Pendant cette période, il écrit peu mais accède à la gloire en tant qu’interprète virtuose. Inventeur du concert soliste, le récital, il impose la disposition du piano de profil par rapport au public, encore en vigueur aujourd’hui. Contrairement à Chopin, qui préférait jouer devant les publics restreints des salons parisiens, il joue seul devant des publics nombreux. Pratiquant la paraphrase, il interprète des variations à partir d’œuvres d’autres compositeurs. À la fin du récital, il n’hésite pas à demander au public des thèmes d’improvisation.
Une vraie « Lisztomania » l’entoure : des femmes montent sur scène pour couper une mèche de ses cheveux ou ramassent sur son passage les cendres de son cigare. La petite histoire raconte qu’il s’attire l’inimitié de Nicolas Ier en s’arrêtant de jouer parce que le tsar de toutes les Russies parle avec son aide de camp !
Liszt reste cependant sensible aux causes sociales, jouant par exemple devant les ouvriers au chômage de Lyon.
La quête de la « musique de l’avenir » à Weimar
À la fin des années 1840, Liszt rencontre à Kiev la princesse Caroline Von Sayn-Wittgenstein, qui sera son second grand amour. Cette rencontre coïncide avec son désir d’abandonner la course perpétuelle de la période brillante pour se consacrer à la composition. Il s’installe à Weimar avec elle, sous la protection du grand-duc.
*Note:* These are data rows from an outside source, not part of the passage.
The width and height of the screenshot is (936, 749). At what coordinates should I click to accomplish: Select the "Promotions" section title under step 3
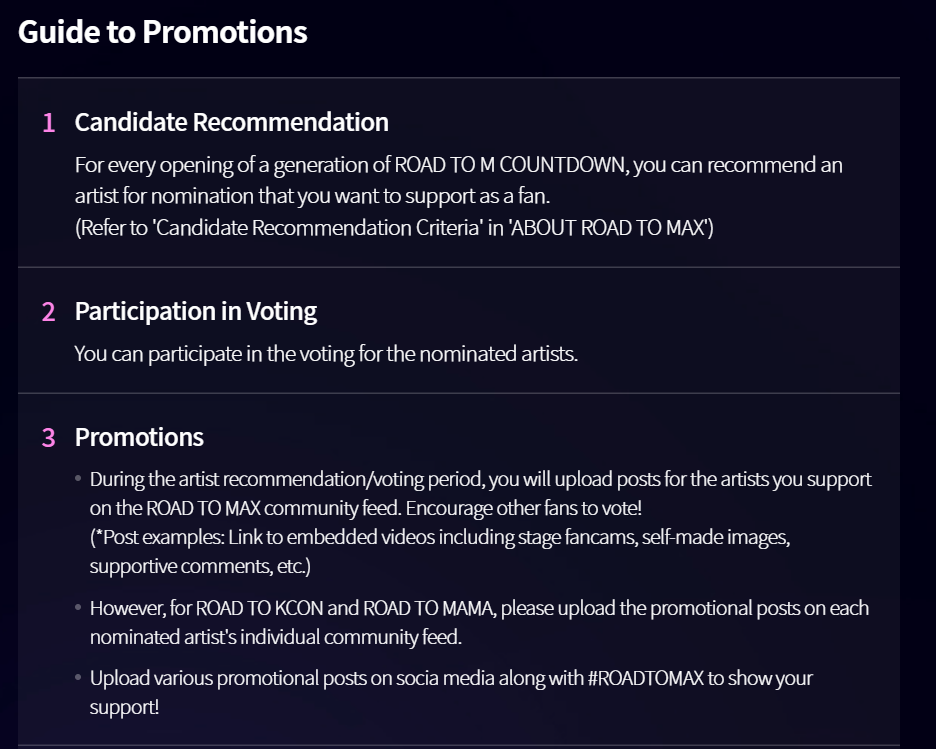click(x=139, y=437)
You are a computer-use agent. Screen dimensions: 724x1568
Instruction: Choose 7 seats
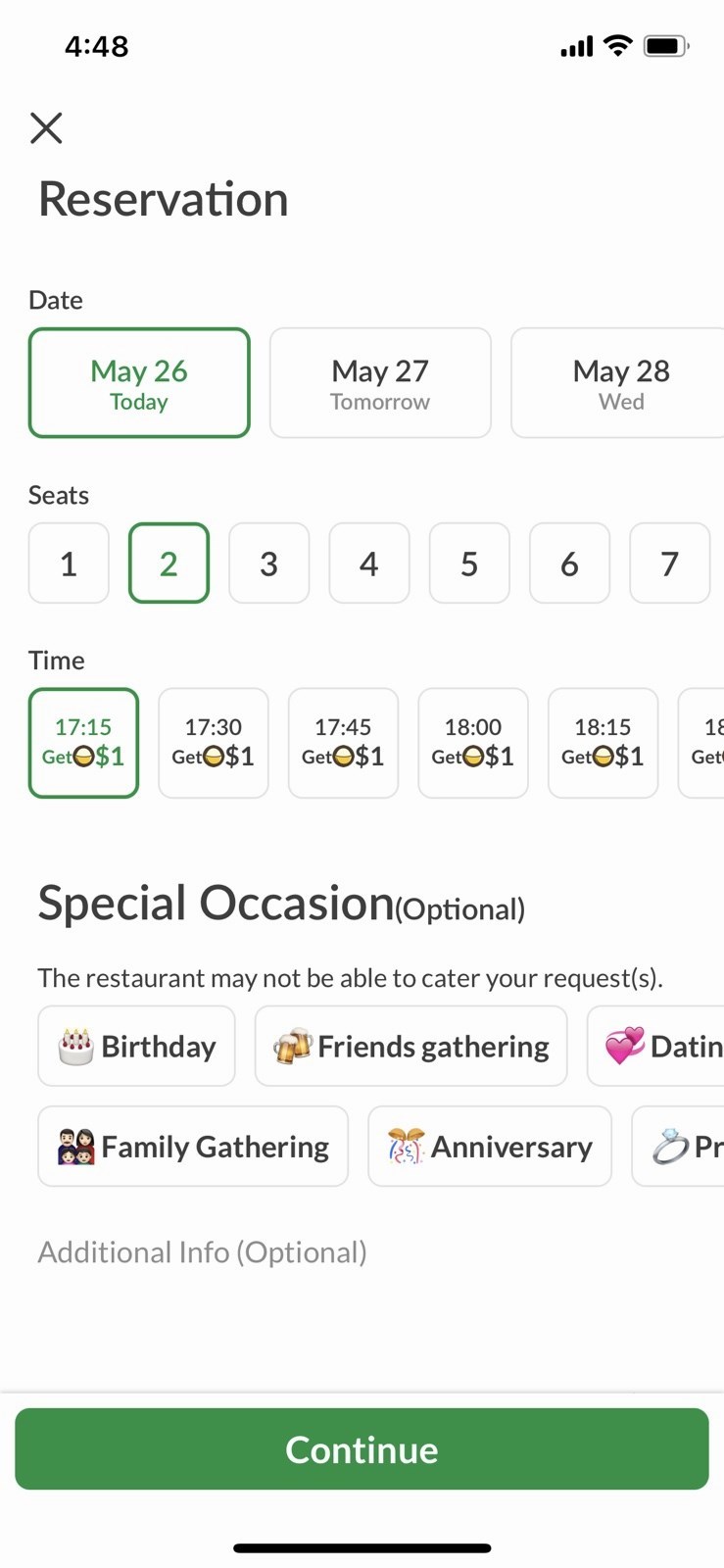click(669, 564)
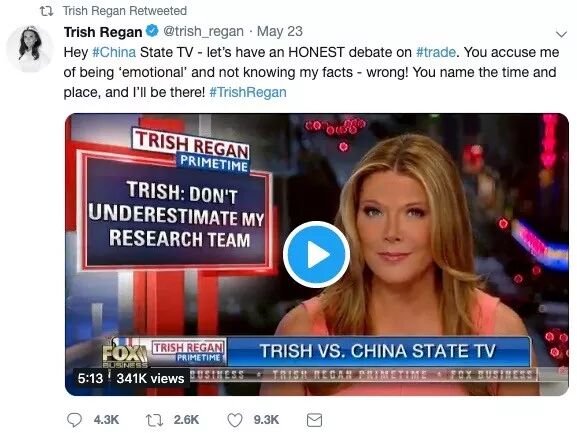Click the 2.6K retweets count
This screenshot has height=433, width=577.
coord(186,420)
Il y compose les Harmonies poétiques et religieuses, dont certains morceaux sont inspirés par les soulèvements de 1848-49 en Europe et la violente répression des Habsbourg dont les Hongrois sont victimes après leur tentative de déclaration d’indépendance.
Pendant dix années très fécondes, il compose des concertos pour piano, des symphonies et de nombreux Lieder à partir de poèmes de Goethe, Heine, Hugo. Compositeur d’avant-garde, il invente le procédé de la transformation thématique : un motif inaugural se métamorphose pendant la suite de l’oeuvre. Selon sa conception profondément romantique de la composition, l’idée initiale ne doit pas être soumise à la forme, contrainte par un souci d’architecture.
Toujours soucieux d’allier poésie et musique, il invente le « poème symphonique ». À travers cette innovation, il atteint son objectif de créer la « musique de l’avenir » : le genre sera repris par des compositeurs comme Saint-Saëns, Moussorgski et Dvorak.
Liszt révolutionne aussi la direction d’orchestre en remplaçant le simple mouvement du bras par l’expressivité de tout le corps et du visage. Il développe une grande amitié pour Richard Wagner, dont il monte les opéras à Weimar.
La liaison de Wagner avec sa fille Cosima, l'un et l'autre étant déjà mariés, brouillera quelque temps les deux compositeurs avant que les deux amants ne finissent pas convoler.
En Allemagne, la « querelle des romantiques » fait rage. À Leipzig, on critique la liberté avec laquelle Liszt s’affranchit des règles des classiques viennois. Au poids de ces critiques s’ajoutent des soucis d’ordre personnel : Caroline n’est pas reçue à la cour et ne parvient pas à faire annuler son mariage.
Brouillé avec le grand-duc, Liszt part s’installer à Rome au début des années 1860. Il aspire à créer une nouvelle musique pour l’Église, une musique qu’il qualifie d’« humanitaire ». Il compose des messes et surprend l’Europe en devenant abbé.
Ses dernières années sont partagées entre Rome, Weimar et Budapest. Inventeur de la master-classe qui vient remplacer le cours individuel, il continue à enseigner inlassablement, entouré de disciples, dont de jeunes Américains.
Pour ses 75 ans, il est célébré dans toute l’Europe, même à Leipzig, fief du classicisme viennois, longtemps réfractaire à la « musique de l’avenir ». La même année, il meurt à Bayreuth.
Réconcilié avec Wagner, il a consacré beaucoup d’énergie au cours de ses dernières années à promouvoir la notoriété du festival de Bayreuth, au détriment de son œuvre propre.